____ Material for this task

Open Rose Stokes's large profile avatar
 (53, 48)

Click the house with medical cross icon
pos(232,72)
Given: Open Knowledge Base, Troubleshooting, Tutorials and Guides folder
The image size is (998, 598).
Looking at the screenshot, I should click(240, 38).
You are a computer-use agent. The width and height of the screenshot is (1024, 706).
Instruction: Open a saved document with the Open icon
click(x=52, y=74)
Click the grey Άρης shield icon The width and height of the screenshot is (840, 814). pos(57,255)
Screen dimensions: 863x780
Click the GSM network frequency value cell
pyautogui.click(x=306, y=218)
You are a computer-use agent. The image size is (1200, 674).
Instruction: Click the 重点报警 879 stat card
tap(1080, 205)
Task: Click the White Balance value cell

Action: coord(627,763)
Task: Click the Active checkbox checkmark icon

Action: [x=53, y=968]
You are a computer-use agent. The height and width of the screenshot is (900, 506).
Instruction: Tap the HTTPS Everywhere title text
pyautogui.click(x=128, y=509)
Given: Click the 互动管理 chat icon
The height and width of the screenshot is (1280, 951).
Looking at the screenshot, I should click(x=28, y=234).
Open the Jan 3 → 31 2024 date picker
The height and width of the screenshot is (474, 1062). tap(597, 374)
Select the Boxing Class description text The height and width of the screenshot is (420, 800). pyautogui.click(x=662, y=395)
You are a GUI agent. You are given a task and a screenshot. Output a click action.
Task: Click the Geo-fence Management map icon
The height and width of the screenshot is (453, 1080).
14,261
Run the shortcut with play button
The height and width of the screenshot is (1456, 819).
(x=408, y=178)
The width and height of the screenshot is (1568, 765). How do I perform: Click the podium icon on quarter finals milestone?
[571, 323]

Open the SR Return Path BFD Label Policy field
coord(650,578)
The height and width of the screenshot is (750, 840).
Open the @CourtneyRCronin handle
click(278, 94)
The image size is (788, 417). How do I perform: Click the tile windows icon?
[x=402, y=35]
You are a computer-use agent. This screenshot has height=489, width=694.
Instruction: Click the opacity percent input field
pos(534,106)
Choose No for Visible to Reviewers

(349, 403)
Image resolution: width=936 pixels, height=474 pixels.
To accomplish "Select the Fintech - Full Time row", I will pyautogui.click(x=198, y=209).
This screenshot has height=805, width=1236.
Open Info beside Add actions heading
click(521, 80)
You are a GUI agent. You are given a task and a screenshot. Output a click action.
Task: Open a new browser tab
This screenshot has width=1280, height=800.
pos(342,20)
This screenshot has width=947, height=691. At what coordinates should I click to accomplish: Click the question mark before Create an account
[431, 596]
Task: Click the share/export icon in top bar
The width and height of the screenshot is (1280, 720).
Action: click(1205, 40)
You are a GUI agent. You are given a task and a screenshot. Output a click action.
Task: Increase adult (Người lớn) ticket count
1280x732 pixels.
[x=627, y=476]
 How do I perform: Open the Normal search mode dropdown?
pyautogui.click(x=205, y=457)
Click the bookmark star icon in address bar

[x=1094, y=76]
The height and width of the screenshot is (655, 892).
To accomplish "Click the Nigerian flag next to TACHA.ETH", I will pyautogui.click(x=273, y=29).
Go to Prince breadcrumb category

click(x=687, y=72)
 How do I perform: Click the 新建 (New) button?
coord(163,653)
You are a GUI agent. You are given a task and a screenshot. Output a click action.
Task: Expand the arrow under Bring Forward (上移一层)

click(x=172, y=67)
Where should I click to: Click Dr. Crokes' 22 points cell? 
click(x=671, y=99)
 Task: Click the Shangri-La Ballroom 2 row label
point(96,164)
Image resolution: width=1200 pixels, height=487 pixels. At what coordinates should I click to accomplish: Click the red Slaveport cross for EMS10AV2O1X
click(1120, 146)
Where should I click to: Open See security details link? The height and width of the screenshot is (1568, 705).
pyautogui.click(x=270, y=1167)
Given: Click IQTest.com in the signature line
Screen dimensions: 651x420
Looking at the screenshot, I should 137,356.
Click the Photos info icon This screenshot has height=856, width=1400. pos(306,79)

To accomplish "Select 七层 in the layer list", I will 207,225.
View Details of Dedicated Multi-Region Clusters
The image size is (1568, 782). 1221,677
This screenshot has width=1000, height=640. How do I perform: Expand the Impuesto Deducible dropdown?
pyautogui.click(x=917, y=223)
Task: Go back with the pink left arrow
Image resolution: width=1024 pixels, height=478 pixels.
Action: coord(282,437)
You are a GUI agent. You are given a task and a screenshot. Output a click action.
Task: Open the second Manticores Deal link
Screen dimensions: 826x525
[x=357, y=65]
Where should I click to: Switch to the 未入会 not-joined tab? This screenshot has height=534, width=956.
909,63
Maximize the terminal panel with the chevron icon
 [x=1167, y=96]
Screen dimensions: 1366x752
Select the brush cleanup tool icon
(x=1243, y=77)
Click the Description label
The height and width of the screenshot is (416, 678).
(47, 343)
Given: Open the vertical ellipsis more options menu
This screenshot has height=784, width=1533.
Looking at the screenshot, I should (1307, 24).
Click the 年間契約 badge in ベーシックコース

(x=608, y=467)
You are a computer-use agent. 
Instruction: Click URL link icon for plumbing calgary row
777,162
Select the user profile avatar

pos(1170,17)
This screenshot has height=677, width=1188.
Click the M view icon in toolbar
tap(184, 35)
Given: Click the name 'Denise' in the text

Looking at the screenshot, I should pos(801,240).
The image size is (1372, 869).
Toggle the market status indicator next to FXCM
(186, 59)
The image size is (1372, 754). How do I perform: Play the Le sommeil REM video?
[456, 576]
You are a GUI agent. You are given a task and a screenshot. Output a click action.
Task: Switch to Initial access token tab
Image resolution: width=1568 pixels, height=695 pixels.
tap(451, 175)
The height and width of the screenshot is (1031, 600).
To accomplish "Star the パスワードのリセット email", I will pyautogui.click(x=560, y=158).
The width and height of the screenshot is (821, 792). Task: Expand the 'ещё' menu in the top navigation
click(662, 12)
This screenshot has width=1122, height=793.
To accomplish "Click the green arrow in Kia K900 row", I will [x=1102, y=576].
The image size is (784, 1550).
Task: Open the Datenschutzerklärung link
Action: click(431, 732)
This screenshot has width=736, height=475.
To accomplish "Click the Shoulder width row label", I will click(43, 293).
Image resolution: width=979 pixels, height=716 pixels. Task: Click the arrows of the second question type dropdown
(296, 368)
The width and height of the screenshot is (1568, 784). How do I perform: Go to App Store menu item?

________

Retype the whole listing above exactly.

Open Rose Stokes's large profile avatar
 (53, 48)

Click the house with medical cross icon
pos(232,72)
Given: Open Knowledge Base, Troubleshooting, Tutorials and Guides folder
The image size is (998, 598).
Looking at the screenshot, I should click(240, 38).
You are a computer-use agent. The width and height of the screenshot is (1024, 706).
Instruction: Open a saved document with the Open icon
click(x=52, y=74)
Click the grey Άρης shield icon The width and height of the screenshot is (840, 814). pos(57,255)
Screen dimensions: 863x780
Click the GSM network frequency value cell
pyautogui.click(x=306, y=218)
You are a computer-use agent. The image size is (1200, 674).
Instruction: Click the 重点报警 879 stat card
tap(1080, 205)
Task: Click the White Balance value cell

Action: coord(627,763)
Task: Click the Active checkbox checkmark icon

Action: [x=53, y=968]
You are a computer-use agent. The height and width of the screenshot is (900, 506).
Instruction: Tap the HTTPS Everywhere title text
pyautogui.click(x=128, y=509)
Given: Click the 互动管理 chat icon
The height and width of the screenshot is (1280, 951).
Looking at the screenshot, I should click(x=28, y=234).
Open the Jan 3 → 31 2024 date picker
The height and width of the screenshot is (474, 1062). tap(597, 374)
Select the Boxing Class description text The height and width of the screenshot is (420, 800). pyautogui.click(x=662, y=395)
You are a GUI agent. You are given a task and a screenshot. Output a click action.
Task: Click the Geo-fence Management map icon
The height and width of the screenshot is (453, 1080).
14,261
Run the shortcut with play button
The height and width of the screenshot is (1456, 819).
(x=408, y=178)
The width and height of the screenshot is (1568, 765). How do I perform: Click the podium icon on quarter finals milestone?
[571, 323]

Open the SR Return Path BFD Label Policy field
coord(650,578)
The height and width of the screenshot is (750, 840).
Open the @CourtneyRCronin handle
click(278, 94)
The image size is (788, 417). How do I perform: Click the tile windows icon?
[x=402, y=35]
You are a computer-use agent. This screenshot has height=489, width=694.
Instruction: Click the opacity percent input field
pos(534,106)
Choose No for Visible to Reviewers

(349, 403)
Image resolution: width=936 pixels, height=474 pixels.
To accomplish "Select the Fintech - Full Time row", I will pyautogui.click(x=198, y=209).
This screenshot has height=805, width=1236.
Open Info beside Add actions heading
click(521, 80)
You are a GUI agent. You are given a task and a screenshot. Output a click action.
Task: Open a new browser tab
This screenshot has width=1280, height=800.
pos(342,20)
This screenshot has width=947, height=691. At what coordinates should I click to accomplish: Click the question mark before Create an account
[431, 596]
Task: Click the share/export icon in top bar
The width and height of the screenshot is (1280, 720).
Action: click(1205, 40)
You are a GUI agent. You are given a task and a screenshot. Output a click action.
Task: Increase adult (Người lớn) ticket count
1280x732 pixels.
[x=627, y=476]
 How do I perform: Open the Normal search mode dropdown?
pyautogui.click(x=205, y=457)
Click the bookmark star icon in address bar

[x=1094, y=76]
The height and width of the screenshot is (655, 892).
To accomplish "Click the Nigerian flag next to TACHA.ETH", I will pyautogui.click(x=273, y=29).
Go to Prince breadcrumb category

click(x=687, y=72)
 How do I perform: Click the 新建 (New) button?
coord(163,653)
You are a GUI agent. You are given a task and a screenshot. Output a click action.
Task: Expand the arrow under Bring Forward (上移一层)

click(x=172, y=67)
Where should I click to: Click Dr. Crokes' 22 points cell? 
click(x=671, y=99)
 Task: Click the Shangri-La Ballroom 2 row label
point(96,164)
Image resolution: width=1200 pixels, height=487 pixels. At what coordinates should I click to accomplish: Click the red Slaveport cross for EMS10AV2O1X
click(1120, 146)
Where should I click to: Open See security details link? The height and width of the screenshot is (1568, 705).
pyautogui.click(x=270, y=1167)
Given: Click IQTest.com in the signature line
Screen dimensions: 651x420
Looking at the screenshot, I should 137,356.
Click the Photos info icon This screenshot has height=856, width=1400. pos(306,79)

To accomplish "Select 七层 in the layer list", I will 207,225.
View Details of Dedicated Multi-Region Clusters
The image size is (1568, 782). 1221,677
This screenshot has width=1000, height=640. How do I perform: Expand the Impuesto Deducible dropdown?
pyautogui.click(x=917, y=223)
Task: Go back with the pink left arrow
Image resolution: width=1024 pixels, height=478 pixels.
Action: coord(282,437)
You are a GUI agent. You are given a task and a screenshot. Output a click action.
Task: Open the second Manticores Deal link
Screen dimensions: 826x525
[x=357, y=65]
Where should I click to: Switch to the 未入会 not-joined tab? This screenshot has height=534, width=956.
909,63
Maximize the terminal panel with the chevron icon
 [x=1167, y=96]
Screen dimensions: 1366x752
Select the brush cleanup tool icon
(x=1243, y=77)
Click the Description label
The height and width of the screenshot is (416, 678).
(47, 343)
Given: Open the vertical ellipsis more options menu
This screenshot has height=784, width=1533.
Looking at the screenshot, I should (1307, 24).
Click the 年間契約 badge in ベーシックコース

(x=608, y=467)
You are a computer-use agent. 
Instruction: Click URL link icon for plumbing calgary row
777,162
Select the user profile avatar

pos(1170,17)
This screenshot has height=677, width=1188.
Click the M view icon in toolbar
tap(184, 35)
Given: Click the name 'Denise' in the text

Looking at the screenshot, I should pos(801,240).
The image size is (1372, 869).
Toggle the market status indicator next to FXCM
(186, 59)
The image size is (1372, 754). How do I perform: Play the Le sommeil REM video?
[456, 576]
You are a GUI agent. You are given a task and a screenshot. Output a click action.
Task: Switch to Initial access token tab
Image resolution: width=1568 pixels, height=695 pixels.
tap(451, 175)
The height and width of the screenshot is (1031, 600).
To accomplish "Star the パスワードのリセット email", I will pyautogui.click(x=560, y=158).
The width and height of the screenshot is (821, 792). Task: Expand the 'ещё' menu in the top navigation
click(662, 12)
This screenshot has width=1122, height=793.
To accomplish "Click the green arrow in Kia K900 row", I will [x=1102, y=576].
The image size is (784, 1550).
Task: Open the Datenschutzerklärung link
Action: click(431, 732)
This screenshot has width=736, height=475.
To accomplish "Click the Shoulder width row label", I will click(43, 293).
Image resolution: width=979 pixels, height=716 pixels. Task: Click the arrows of the second question type dropdown
(296, 368)
The width and height of the screenshot is (1568, 784). How do I perform: Go to App Store menu item?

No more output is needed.